Feed your manual corrections back into the chat and have Claude regenerate the brief. A clean output tree:

claude_longdoc_[topic]/
├── 00_instructions.md
├── 01_reading_map.md
├── 02_per_section_extracts.md
├── 03_cross_section_conflicts.md
├── 04_weakest_arguments.md
├── 05_critic_questions.md
└── 06_final_brief.md

When the document is 500+ pages

At three or more parts, two parts may no longer fit in 500K context together. Two options:

  1. Run the per-section passes per part, then a final merge pass that only loads your step-3 extracts (a few thousand tokens) plus the conflict sweep prompt — small enough to compare everything at once.
  2. Use the API or Claude Code, where Opus 4.7 and Sonnet 4.6 reach a 1M-token window — roughly 750,000 words. That holds a ~700-page document in one context without splitting for retrieval.

Common mistakes

  • Loading the doc into a Project for close reading. It flips to RAG retrieval and silently stops reading the whole file. Use a chat upload.
  • Trying to upload the 200-page PDF whole. claude.ai rejects it at the 100-page cap. Split first.
  • Citing split-part page numbers. Without the original-page instruction, “p.40” in part 2 means original p.140. Pin the mapping up front.
  • Asking only for “a summary.” A summary smooths over exactly the contradictions and weak links you are paying attention to find.
  • Treating the contradiction map as final without opening the PDF. Verify every high-severity flag by hand.

FAQ

Can Claude really read a 200-page PDF? Not in one upload on claude.ai — the cap is 100 pages and 32 MB per file (as of June 2026). Split it into ≤100-page parts and put them in one chat. Once split and loaded, Opus 4.7 and Sonnet 4.6 hold up to 500K tokens of chat context, enough to reason across both halves at once.

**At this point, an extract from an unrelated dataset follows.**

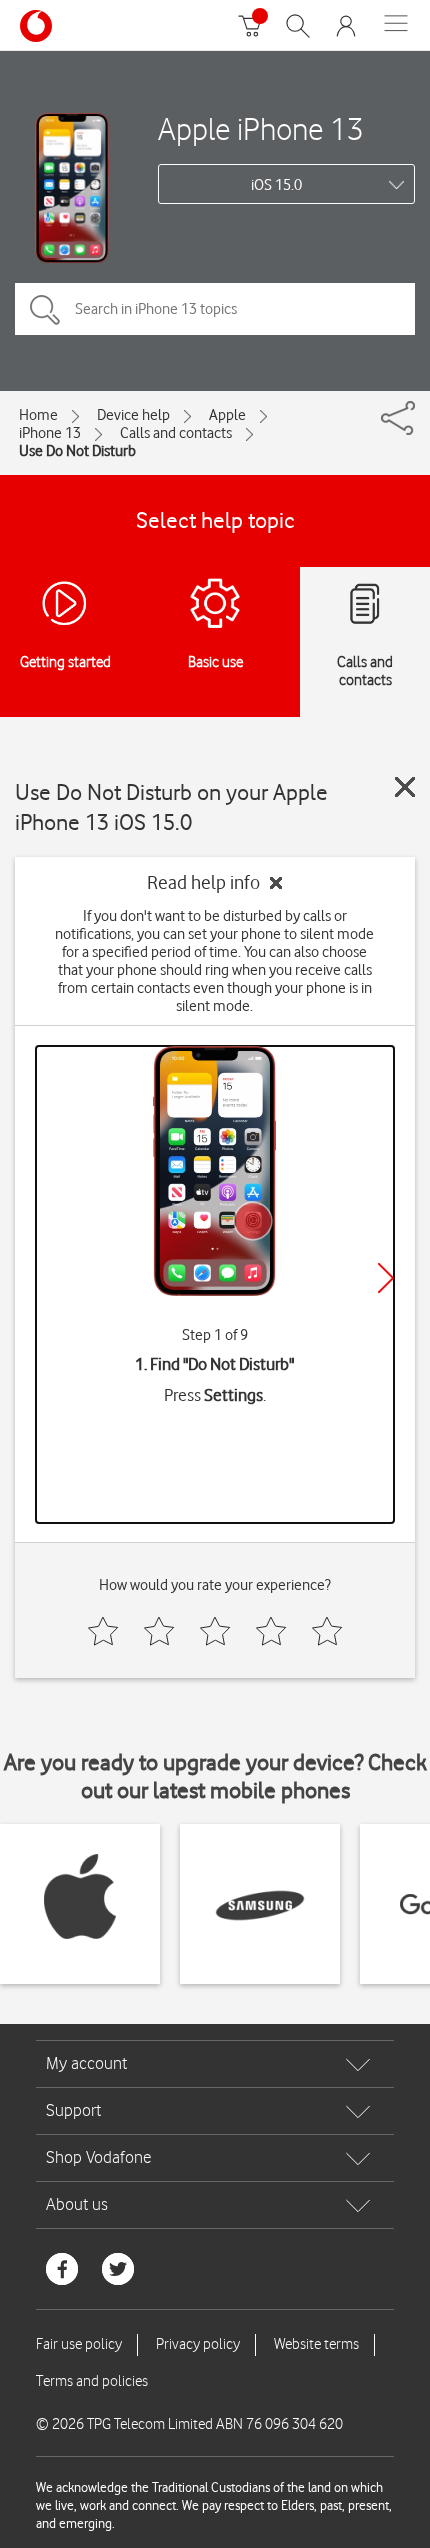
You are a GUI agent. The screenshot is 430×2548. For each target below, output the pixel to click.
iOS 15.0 (276, 185)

Why a chat upload instead of a Claude Project? A Project knowledge base is built for many files and lookup-style retrieval; when its content exceeds the active context it switches to RAG, which can miss a contradiction sitting on a single page. For one document you want it fully in the active context of a chat. Many docs and occasional lookups is the Project use case.

Sonnet 4.6 or Opus 4.7? Run the bulk extraction on Sonnet 4.6 — same 500K context on paid plans, faster, cheaper. Switch to Opus 4.7 for the weakest-argument and critic passes where reasoning quality matters most.

Why not just use ChatGPT or Gemini? All three handle long docs now. ChatGPT Plus reads roughly 320 pages of in-app context (full 1M only on the $200 Pro tier), and Gemini 3.1 Pro carries 1M tokens. Claude’s edge here is the structured, heavily-cited extraction the prompts above lean on; for true 1M-token single-context reads without splitting, Claude via API/Claude Code or Gemini 3.1 Pro are the better fit.

Which Claude plan do I need? Claude Pro ($20/mo, $17 annual) covers most long-doc work and includes the 500K chat context on Opus 4.7 and Sonnet 4.6. Step up to Max ($100/$200) only if you hit usage caps on long sessions.